9.IMPORTANT: If you have already lodged the Old Proxy Form with the Company’s registrar, you should note that:
(i)If this new proxy form is not lodged with the Company’s registrar, the Old Proxy Form will be treated as a valid proxy form lodged by you if correctly completed. The proxy so appointed by you will be entitled to vote at his or her discretion or to abstain on any resolution properly put to the AGM other than those referred to in the Notice and the Old Proxy Form, including the newly added resolution as set out in the Supplemental Notice.
(ii)If you have lodged this new proxy form with the Company’s registrar before the Closing Time as mentioned in point 6 above, this new proxy form will revoke and supersede the Old Proxy Form previously lodged by you. This new proxy form will be treated as a valid proxy form lodged by you if correctly completed.
(iii)If this new proxy form is lodged with the Company’s registrar after the Closing Time as mentioned in point 6 above, this new proxy form will be invalid. However, it will revoke the Old Proxy Form previously lodged by you, and any vote that may be cast by the purported proxy (whether appointed under the Old Proxy Form or this new proxy form) will not be counted in any poll which may be taken on a proposed resolution. Accordingly, you are advised not to lodge this new proxy form after the Closing Time as mentioned in point 6 above. If you wish to vote at the AGM, you will have to attend in person and vote at the AGM.

You are reminded that completion and delivery of the Old Proxy Form and/or this new proxy form will not preclude you from attending and voting in person at the AGM or at any adjourned meeting should you so wish.

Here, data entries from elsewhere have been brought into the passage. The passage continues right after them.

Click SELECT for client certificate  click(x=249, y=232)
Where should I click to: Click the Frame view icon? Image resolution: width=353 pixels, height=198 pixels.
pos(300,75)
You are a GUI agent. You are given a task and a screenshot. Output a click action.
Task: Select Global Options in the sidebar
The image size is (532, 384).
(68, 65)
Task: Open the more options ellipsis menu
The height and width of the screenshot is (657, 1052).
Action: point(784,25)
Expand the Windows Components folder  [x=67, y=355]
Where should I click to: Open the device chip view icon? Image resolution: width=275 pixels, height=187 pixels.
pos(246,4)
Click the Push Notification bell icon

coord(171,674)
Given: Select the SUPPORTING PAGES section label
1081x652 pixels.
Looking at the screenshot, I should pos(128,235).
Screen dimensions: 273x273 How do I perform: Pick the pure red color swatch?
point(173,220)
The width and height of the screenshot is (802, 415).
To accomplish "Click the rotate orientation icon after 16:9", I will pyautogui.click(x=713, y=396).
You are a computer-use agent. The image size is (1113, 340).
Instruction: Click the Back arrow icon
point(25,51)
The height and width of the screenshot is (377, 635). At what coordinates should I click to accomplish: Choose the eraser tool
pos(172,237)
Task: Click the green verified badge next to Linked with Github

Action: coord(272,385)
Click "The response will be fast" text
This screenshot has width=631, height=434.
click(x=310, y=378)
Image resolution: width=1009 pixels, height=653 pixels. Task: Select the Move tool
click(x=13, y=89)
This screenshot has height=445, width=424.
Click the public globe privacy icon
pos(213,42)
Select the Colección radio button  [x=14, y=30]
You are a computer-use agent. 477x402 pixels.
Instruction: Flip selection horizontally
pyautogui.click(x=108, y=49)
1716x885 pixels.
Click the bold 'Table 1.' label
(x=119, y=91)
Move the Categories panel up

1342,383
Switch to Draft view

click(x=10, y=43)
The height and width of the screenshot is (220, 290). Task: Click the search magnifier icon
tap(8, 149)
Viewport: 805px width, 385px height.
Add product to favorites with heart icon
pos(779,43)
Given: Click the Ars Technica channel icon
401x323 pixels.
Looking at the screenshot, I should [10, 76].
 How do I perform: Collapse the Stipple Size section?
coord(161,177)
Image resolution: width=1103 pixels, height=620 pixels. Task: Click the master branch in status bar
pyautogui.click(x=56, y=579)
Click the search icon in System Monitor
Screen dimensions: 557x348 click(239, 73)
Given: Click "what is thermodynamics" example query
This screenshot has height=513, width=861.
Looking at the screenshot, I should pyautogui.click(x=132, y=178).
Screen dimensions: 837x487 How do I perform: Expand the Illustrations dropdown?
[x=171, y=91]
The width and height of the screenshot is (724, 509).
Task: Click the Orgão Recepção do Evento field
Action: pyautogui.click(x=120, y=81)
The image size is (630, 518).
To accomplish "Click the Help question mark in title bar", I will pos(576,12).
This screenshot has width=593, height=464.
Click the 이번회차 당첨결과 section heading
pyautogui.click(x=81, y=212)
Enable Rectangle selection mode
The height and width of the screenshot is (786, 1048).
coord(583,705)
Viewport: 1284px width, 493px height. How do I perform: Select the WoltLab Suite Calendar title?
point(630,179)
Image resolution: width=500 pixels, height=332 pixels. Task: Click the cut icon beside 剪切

10.If more than one proxy has been appointed by any shareholders of the Company, such proxies shall not vote at the same time.
11.If a proxy attends the AGM, appropriate identification documents must be produced.
12.The Company reserves the right to treat any proxy form which has been incorrectly completed in some manner which (at its absolute discretion) is not material as being valid.